(Collected data)
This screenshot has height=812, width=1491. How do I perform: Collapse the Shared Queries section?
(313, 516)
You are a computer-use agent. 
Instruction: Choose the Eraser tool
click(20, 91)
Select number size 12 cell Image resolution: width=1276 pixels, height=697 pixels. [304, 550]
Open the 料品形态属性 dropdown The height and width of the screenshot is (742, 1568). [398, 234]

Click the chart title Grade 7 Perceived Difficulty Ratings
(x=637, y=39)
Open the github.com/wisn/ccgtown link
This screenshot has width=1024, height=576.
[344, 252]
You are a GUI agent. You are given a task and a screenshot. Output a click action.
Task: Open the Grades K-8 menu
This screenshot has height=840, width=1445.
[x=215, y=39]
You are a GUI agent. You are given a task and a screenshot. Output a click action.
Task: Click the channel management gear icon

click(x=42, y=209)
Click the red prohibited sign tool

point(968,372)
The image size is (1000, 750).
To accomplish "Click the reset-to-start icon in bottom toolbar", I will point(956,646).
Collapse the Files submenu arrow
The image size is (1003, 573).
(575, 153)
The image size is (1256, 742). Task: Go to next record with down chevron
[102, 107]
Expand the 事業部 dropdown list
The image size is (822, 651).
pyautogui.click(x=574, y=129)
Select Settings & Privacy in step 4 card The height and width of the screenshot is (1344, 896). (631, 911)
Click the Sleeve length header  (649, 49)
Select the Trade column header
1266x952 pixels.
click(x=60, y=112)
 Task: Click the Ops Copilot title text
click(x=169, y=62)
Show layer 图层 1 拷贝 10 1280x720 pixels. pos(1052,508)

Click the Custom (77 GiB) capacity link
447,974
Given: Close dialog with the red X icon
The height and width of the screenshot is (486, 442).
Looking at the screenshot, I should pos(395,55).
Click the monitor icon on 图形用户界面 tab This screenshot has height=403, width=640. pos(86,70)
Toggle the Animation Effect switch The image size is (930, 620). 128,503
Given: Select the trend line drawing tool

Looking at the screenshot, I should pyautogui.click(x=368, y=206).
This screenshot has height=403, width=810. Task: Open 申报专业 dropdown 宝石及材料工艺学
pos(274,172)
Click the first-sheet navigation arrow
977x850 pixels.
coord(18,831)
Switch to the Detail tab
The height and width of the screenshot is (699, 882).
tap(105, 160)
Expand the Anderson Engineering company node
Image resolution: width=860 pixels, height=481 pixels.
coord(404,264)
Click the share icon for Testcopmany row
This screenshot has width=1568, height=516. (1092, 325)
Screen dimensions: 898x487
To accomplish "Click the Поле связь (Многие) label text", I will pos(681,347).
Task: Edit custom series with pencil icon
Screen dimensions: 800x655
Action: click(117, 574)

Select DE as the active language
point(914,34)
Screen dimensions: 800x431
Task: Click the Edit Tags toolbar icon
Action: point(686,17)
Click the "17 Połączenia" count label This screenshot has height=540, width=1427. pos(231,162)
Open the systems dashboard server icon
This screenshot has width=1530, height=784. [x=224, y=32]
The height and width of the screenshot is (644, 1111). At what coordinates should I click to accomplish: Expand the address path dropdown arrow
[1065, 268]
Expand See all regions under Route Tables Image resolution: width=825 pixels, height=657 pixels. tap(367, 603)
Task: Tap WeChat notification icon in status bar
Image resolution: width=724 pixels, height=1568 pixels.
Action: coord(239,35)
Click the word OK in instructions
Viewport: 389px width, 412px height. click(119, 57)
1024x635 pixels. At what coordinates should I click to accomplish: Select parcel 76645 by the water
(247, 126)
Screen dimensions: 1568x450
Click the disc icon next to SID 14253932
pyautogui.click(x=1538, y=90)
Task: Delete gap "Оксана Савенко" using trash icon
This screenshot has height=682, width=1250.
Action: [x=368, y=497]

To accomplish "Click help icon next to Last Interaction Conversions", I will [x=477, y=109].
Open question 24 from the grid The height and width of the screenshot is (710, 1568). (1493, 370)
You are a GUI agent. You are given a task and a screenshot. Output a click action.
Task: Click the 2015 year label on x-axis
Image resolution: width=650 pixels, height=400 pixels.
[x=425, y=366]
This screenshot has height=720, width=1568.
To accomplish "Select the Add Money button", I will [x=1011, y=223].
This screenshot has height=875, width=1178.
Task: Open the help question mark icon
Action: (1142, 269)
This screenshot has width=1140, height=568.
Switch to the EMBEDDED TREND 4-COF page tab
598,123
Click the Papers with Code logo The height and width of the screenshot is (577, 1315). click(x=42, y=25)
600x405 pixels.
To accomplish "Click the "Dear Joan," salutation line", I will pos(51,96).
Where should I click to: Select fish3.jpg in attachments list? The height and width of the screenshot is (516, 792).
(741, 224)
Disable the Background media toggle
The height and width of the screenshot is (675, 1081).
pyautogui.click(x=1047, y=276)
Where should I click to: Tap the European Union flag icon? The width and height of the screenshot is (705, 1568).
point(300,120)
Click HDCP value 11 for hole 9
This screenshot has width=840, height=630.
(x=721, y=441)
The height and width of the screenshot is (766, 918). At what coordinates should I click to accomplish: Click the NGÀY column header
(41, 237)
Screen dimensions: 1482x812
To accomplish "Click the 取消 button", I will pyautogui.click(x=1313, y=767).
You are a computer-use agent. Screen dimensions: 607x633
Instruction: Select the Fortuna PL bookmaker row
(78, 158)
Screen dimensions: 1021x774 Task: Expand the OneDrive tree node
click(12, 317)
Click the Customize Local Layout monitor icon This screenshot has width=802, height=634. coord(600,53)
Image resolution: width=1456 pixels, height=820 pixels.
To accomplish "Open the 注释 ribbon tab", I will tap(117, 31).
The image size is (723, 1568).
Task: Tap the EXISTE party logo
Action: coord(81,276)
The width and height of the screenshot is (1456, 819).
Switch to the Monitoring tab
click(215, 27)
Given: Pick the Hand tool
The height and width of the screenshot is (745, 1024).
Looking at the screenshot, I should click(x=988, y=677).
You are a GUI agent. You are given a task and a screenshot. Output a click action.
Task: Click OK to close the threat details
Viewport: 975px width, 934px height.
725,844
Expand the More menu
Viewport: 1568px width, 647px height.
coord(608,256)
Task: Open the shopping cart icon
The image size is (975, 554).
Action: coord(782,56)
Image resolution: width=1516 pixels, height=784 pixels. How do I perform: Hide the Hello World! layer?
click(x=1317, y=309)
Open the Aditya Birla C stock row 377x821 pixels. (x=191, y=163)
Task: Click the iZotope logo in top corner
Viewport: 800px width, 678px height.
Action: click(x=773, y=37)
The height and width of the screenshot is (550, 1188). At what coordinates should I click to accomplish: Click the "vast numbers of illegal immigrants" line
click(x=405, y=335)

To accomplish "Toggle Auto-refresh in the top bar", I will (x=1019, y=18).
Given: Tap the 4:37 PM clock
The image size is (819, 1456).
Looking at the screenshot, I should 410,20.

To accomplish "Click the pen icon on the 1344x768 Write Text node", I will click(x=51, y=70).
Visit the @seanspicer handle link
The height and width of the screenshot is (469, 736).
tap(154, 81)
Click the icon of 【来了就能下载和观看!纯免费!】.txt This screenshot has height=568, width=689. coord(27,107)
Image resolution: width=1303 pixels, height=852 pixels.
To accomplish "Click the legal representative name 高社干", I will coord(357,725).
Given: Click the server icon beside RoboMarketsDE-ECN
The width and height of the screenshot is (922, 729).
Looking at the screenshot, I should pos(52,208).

Task details
In the answer, every line above should be retyped exactly.

Answer box
This screenshot has height=812, width=1491. How do I perform: Collapse the Shared Queries section?
(313, 516)
You are a computer-use agent. 
Instruction: Choose the Eraser tool
click(20, 91)
Select number size 12 cell Image resolution: width=1276 pixels, height=697 pixels. [304, 550]
Open the 料品形态属性 dropdown The height and width of the screenshot is (742, 1568). [398, 234]

Click the chart title Grade 7 Perceived Difficulty Ratings
(x=637, y=39)
Open the github.com/wisn/ccgtown link
This screenshot has width=1024, height=576.
[344, 252]
You are a GUI agent. You are given a task and a screenshot. Output a click action.
Task: Open the Grades K-8 menu
This screenshot has height=840, width=1445.
[x=215, y=39]
You are a GUI agent. You are given a task and a screenshot. Output a click action.
Task: Click the channel management gear icon

click(x=42, y=209)
Click the red prohibited sign tool

point(968,372)
The image size is (1000, 750).
To accomplish "Click the reset-to-start icon in bottom toolbar", I will point(956,646).
Collapse the Files submenu arrow
The image size is (1003, 573).
(575, 153)
The image size is (1256, 742). Task: Go to next record with down chevron
[102, 107]
Expand the 事業部 dropdown list
The image size is (822, 651).
pyautogui.click(x=574, y=129)
Select Settings & Privacy in step 4 card The height and width of the screenshot is (1344, 896). (631, 911)
Click the Sleeve length header  (649, 49)
Select the Trade column header
1266x952 pixels.
click(x=60, y=112)
 Task: Click the Ops Copilot title text
click(x=169, y=62)
Show layer 图层 1 拷贝 10 1280x720 pixels. pos(1052,508)

Click the Custom (77 GiB) capacity link
447,974
Given: Close dialog with the red X icon
The height and width of the screenshot is (486, 442).
Looking at the screenshot, I should pos(395,55).
Click the monitor icon on 图形用户界面 tab This screenshot has height=403, width=640. pos(86,70)
Toggle the Animation Effect switch The image size is (930, 620). 128,503
Given: Select the trend line drawing tool

Looking at the screenshot, I should pyautogui.click(x=368, y=206).
This screenshot has height=403, width=810. Task: Open 申报专业 dropdown 宝石及材料工艺学
pos(274,172)
Click the first-sheet navigation arrow
977x850 pixels.
coord(18,831)
Switch to the Detail tab
The height and width of the screenshot is (699, 882).
tap(105, 160)
Expand the Anderson Engineering company node
Image resolution: width=860 pixels, height=481 pixels.
coord(404,264)
Click the share icon for Testcopmany row
This screenshot has width=1568, height=516. (1092, 325)
Screen dimensions: 898x487
To accomplish "Click the Поле связь (Многие) label text", I will pos(681,347).
Task: Edit custom series with pencil icon
Screen dimensions: 800x655
Action: click(117, 574)

Select DE as the active language
point(914,34)
Screen dimensions: 800x431
Task: Click the Edit Tags toolbar icon
Action: point(686,17)
Click the "17 Połączenia" count label This screenshot has height=540, width=1427. pos(231,162)
Open the systems dashboard server icon
This screenshot has width=1530, height=784. [x=224, y=32]
The height and width of the screenshot is (644, 1111). At what coordinates should I click to accomplish: Expand the address path dropdown arrow
[1065, 268]
Expand See all regions under Route Tables Image resolution: width=825 pixels, height=657 pixels. tap(367, 603)
Task: Tap WeChat notification icon in status bar
Image resolution: width=724 pixels, height=1568 pixels.
Action: coord(239,35)
Click the word OK in instructions
Viewport: 389px width, 412px height. click(119, 57)
1024x635 pixels. At what coordinates should I click to accomplish: Select parcel 76645 by the water
(247, 126)
Screen dimensions: 1568x450
Click the disc icon next to SID 14253932
pyautogui.click(x=1538, y=90)
Task: Delete gap "Оксана Савенко" using trash icon
This screenshot has height=682, width=1250.
Action: [x=368, y=497]

To accomplish "Click help icon next to Last Interaction Conversions", I will [x=477, y=109].
Open question 24 from the grid The height and width of the screenshot is (710, 1568). (1493, 370)
You are a GUI agent. You are given a task and a screenshot. Output a click action.
Task: Click the 2015 year label on x-axis
Image resolution: width=650 pixels, height=400 pixels.
[x=425, y=366]
This screenshot has height=720, width=1568.
To accomplish "Select the Add Money button", I will [x=1011, y=223].
This screenshot has height=875, width=1178.
Task: Open the help question mark icon
Action: (1142, 269)
This screenshot has width=1140, height=568.
Switch to the EMBEDDED TREND 4-COF page tab
598,123
Click the Papers with Code logo The height and width of the screenshot is (577, 1315). click(x=42, y=25)
600x405 pixels.
To accomplish "Click the "Dear Joan," salutation line", I will pos(51,96).
Where should I click to: Select fish3.jpg in attachments list? The height and width of the screenshot is (516, 792).
(741, 224)
Disable the Background media toggle
The height and width of the screenshot is (675, 1081).
pyautogui.click(x=1047, y=276)
Where should I click to: Tap the European Union flag icon? The width and height of the screenshot is (705, 1568).
point(300,120)
Click HDCP value 11 for hole 9
This screenshot has width=840, height=630.
(x=721, y=441)
The height and width of the screenshot is (766, 918). At what coordinates should I click to accomplish: Click the NGÀY column header
(41, 237)
Screen dimensions: 1482x812
To accomplish "Click the 取消 button", I will pyautogui.click(x=1313, y=767).
You are a computer-use agent. Screen dimensions: 607x633
Instruction: Select the Fortuna PL bookmaker row
(78, 158)
Screen dimensions: 1021x774 Task: Expand the OneDrive tree node
click(12, 317)
Click the Customize Local Layout monitor icon This screenshot has width=802, height=634. coord(600,53)
Image resolution: width=1456 pixels, height=820 pixels.
To accomplish "Open the 注释 ribbon tab", I will tap(117, 31).
The image size is (723, 1568).
Task: Tap the EXISTE party logo
Action: coord(81,276)
The width and height of the screenshot is (1456, 819).
Switch to the Monitoring tab
click(215, 27)
Given: Pick the Hand tool
The height and width of the screenshot is (745, 1024).
Looking at the screenshot, I should click(x=988, y=677).
You are a GUI agent. You are given a task and a screenshot. Output a click action.
Task: Click OK to close the threat details
Viewport: 975px width, 934px height.
725,844
Expand the More menu
Viewport: 1568px width, 647px height.
coord(608,256)
Task: Open the shopping cart icon
The image size is (975, 554).
Action: coord(782,56)
Image resolution: width=1516 pixels, height=784 pixels. How do I perform: Hide the Hello World! layer?
click(x=1317, y=309)
Open the Aditya Birla C stock row 377x821 pixels. (x=191, y=163)
Task: Click the iZotope logo in top corner
Viewport: 800px width, 678px height.
Action: click(x=773, y=37)
The height and width of the screenshot is (550, 1188). At what coordinates should I click to accomplish: Click the "vast numbers of illegal immigrants" line
click(x=405, y=335)

To accomplish "Toggle Auto-refresh in the top bar", I will (x=1019, y=18).
Given: Tap the 4:37 PM clock
The image size is (819, 1456).
Looking at the screenshot, I should 410,20.

To accomplish "Click the pen icon on the 1344x768 Write Text node", I will click(x=51, y=70).
Visit the @seanspicer handle link
The height and width of the screenshot is (469, 736).
tap(154, 81)
Click the icon of 【来了就能下载和观看!纯免费!】.txt This screenshot has height=568, width=689. coord(27,107)
Image resolution: width=1303 pixels, height=852 pixels.
To accomplish "Click the legal representative name 高社干", I will coord(357,725).
Given: Click the server icon beside RoboMarketsDE-ECN
The width and height of the screenshot is (922, 729).
Looking at the screenshot, I should pos(52,208).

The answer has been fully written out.